As from zero hundred hours on this historic day he was now within his rights to hole out with the flag in given the new Rules of Golf changes. There would be no two-shot penalty, no shrieks of horror, he could now just knock it in and carry on about his business without the world falling in.
But no, he removed the flag and tidied things up. Now, he might not be up to speed with the 2019 rule book or, more likely given his obvious attention to detail, he might just not be ready to take such a big leap into the unknown.
Bryson DeChambeau has already given it plenty of thought, naturally, and he will be a flag-in kind of guy other than at his national Open.

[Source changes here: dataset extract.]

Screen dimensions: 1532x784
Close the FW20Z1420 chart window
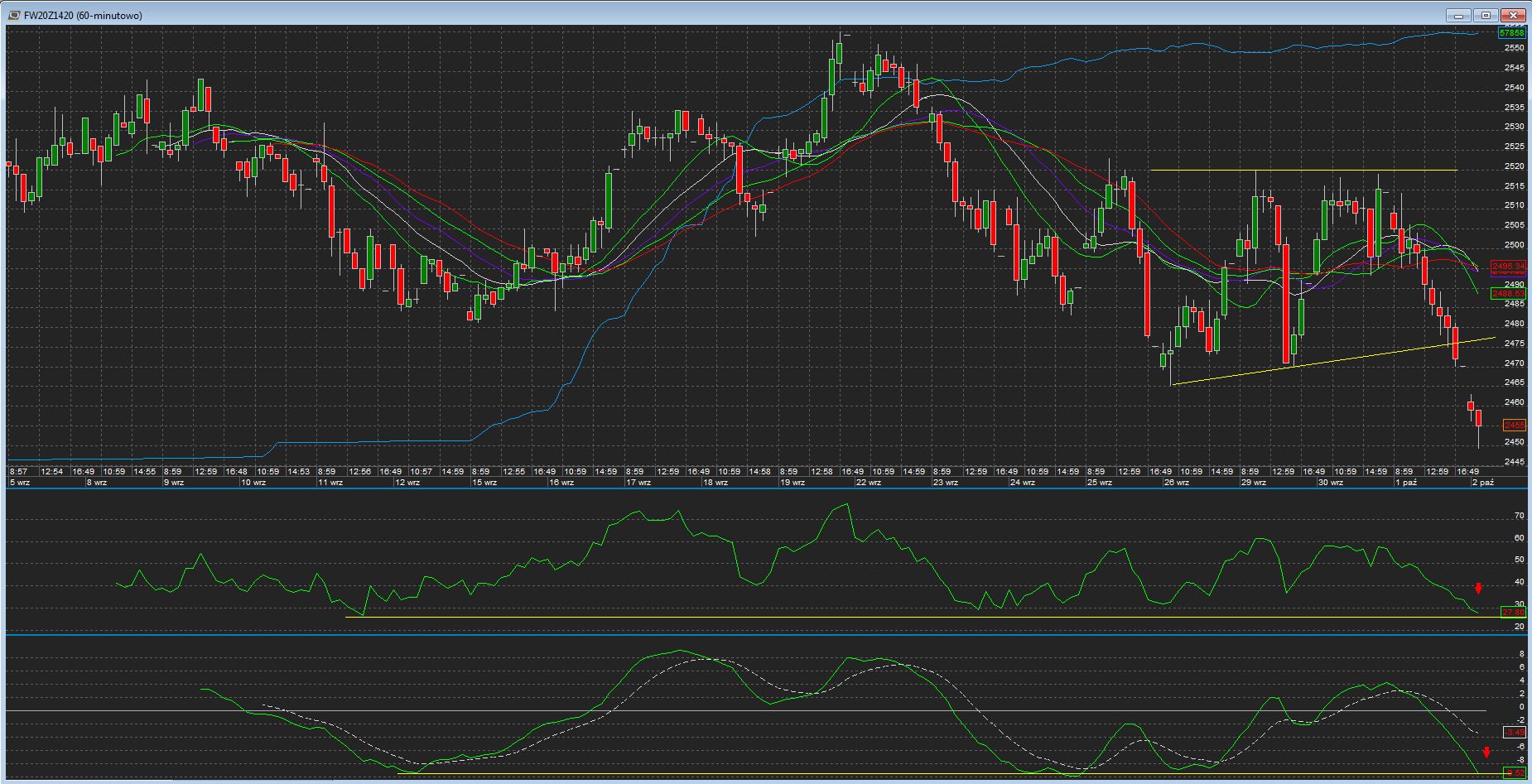pyautogui.click(x=1515, y=15)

The World No. 5, who in his brief but spectacular time near the top of the game has putted side-saddle and used a compass to double check pin positions, knows exactly where the flag will be going when he’s got the putter in his hand.
“It depends on the COR, the coefficient of restitution of the flagstick,” DeChambeau said. “In US Opens, I’ll take it out, and every other Tour event, when it’s fibreglass, I’ll leave it in and bounce that ball against the flagstick if I need to.”

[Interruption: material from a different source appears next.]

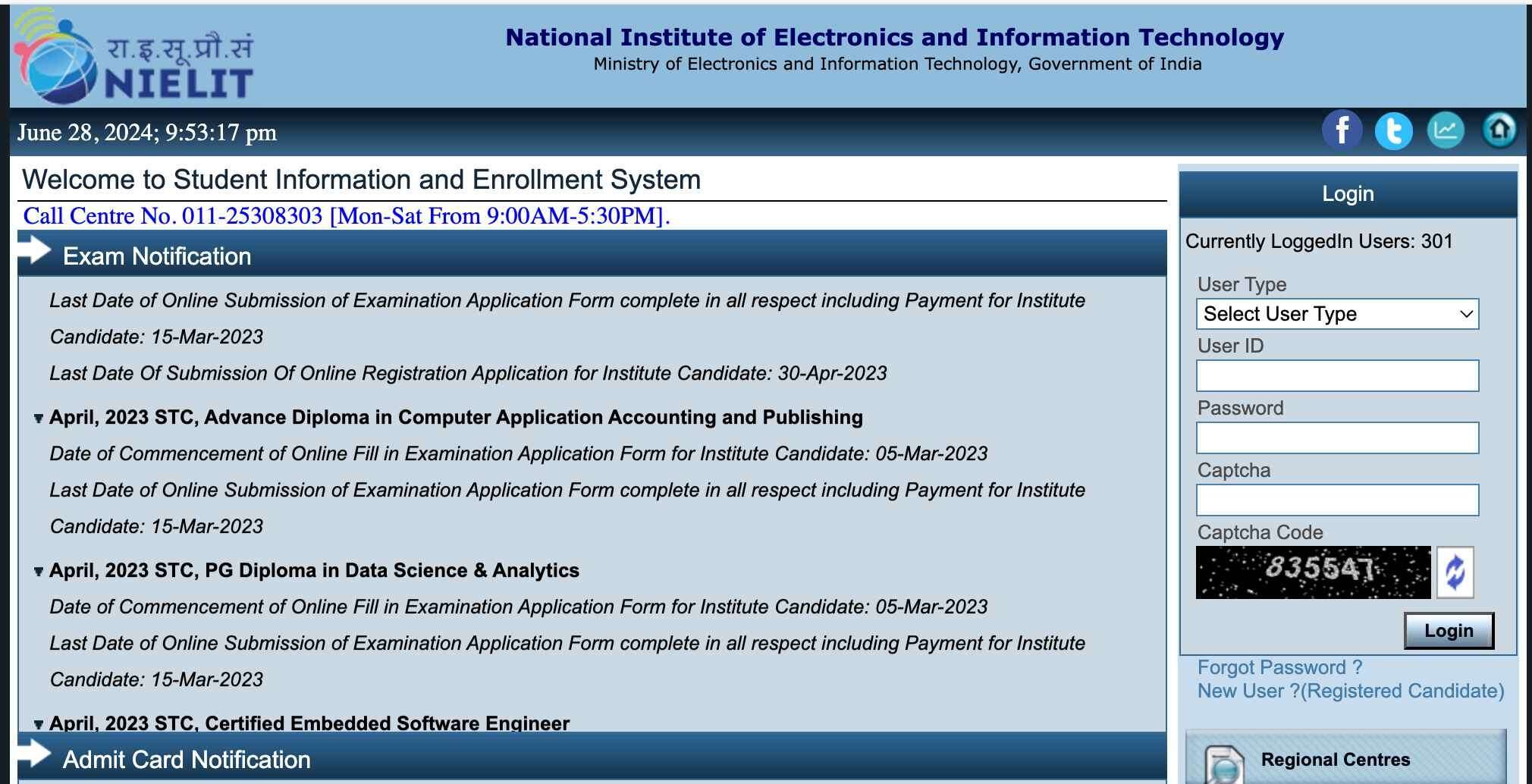The width and height of the screenshot is (1532, 784).
Task: Open the Select User Type dropdown
Action: (1337, 314)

According to the proverbial Mad Scientist the fibreglass pins will give the ball “a higher propensity for it to go in the hole”.

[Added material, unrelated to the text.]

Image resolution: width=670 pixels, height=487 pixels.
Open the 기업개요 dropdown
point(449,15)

Justin Thomas, one place above his compatriot on the world rankings, sees things a bit differently and is a bit more traditional. When it comes to the flagstick he is firmly in the camp marked ‘out’.
“Truly, I can’t [putt with the flag in],” he said. “I wouldn’t be able to take myself seriously. I just feel like it would be very, very weird.”
I’ve always liked Thomas, it’s pretty much impossible not to. I sometimes think I like him more than his best buddy Jordan Spieth even though they’re pretty much the same person.
My favourite JT – I love being overly familiar with him – moment came when all his team-mates were sulky and sullen at the post Ryder Cup press conference. He had added more to the team’s effort than any of them in terms of points, even as a debutant, yet he still found the maturity and class to at least try and give a few decent answers. Karma, my son, karma.
And he seemingly couldn’t give a monkey’s about CORs.
“If I have an eight-footer to win a golf tournament, I can’t, I mean no offence, I can’t really take myself seriously if I kept the pin in,” he said. “I mean it just would be such a weird picture, me on TV celebrating and like the pin is in and my ball’s like up against it. If I have a putt I’m trying to make, that thing’s coming out.”
So while we’ve all got busy lives and we’d all like the game to be a bit quicker and we’ve all moaned for decades about chipping it dead and then having to go through the whole rigmarole of taking the flag out, there are some things best left as they were and that means the flag either being tended or lying horizontal on the green.
What you can’t do is have it tended and then start screaming at your playing partner when you’ve clattered it. Either keep it in or have it tended, just like the good old days, and then take it out once you’ve dribbled it up three feet short.
My big dream for 2019 is to free up my putting by which, much like our friend DeChambeau, I have put a huge amount of thought and data into. The scientific upshot being that I need to get the ball to the hole more to have half a chance of it dropping.
When playing golf on my own I am one of the oddest people on this planet, when putting on my own I am one of the most listless. Putting has bored me rigid since the late 80s when the putts stopped dropping, hence why I’m trying this novel approach to relight the flame.
I remember reading an instruction article in a magazine in maybe 1985 where a white paint brush paved the way for the path of the ball before rolling, perfectly paced, into the middle of the hole and it will be this high level of visualisation that I will be returning to in an attempt to bring my putting stats down into the mid 30s.
With the flag in this process immediately breaks down as, in my head, there are all manner of goalkeepers in there – Grobbelaar and his wobbly legs, Higuita and his scorpion kicks – doing everything in their power to keep my ball out.
So you can all carry on with your fancy 2019 regulations, I’m with my new hero and JT.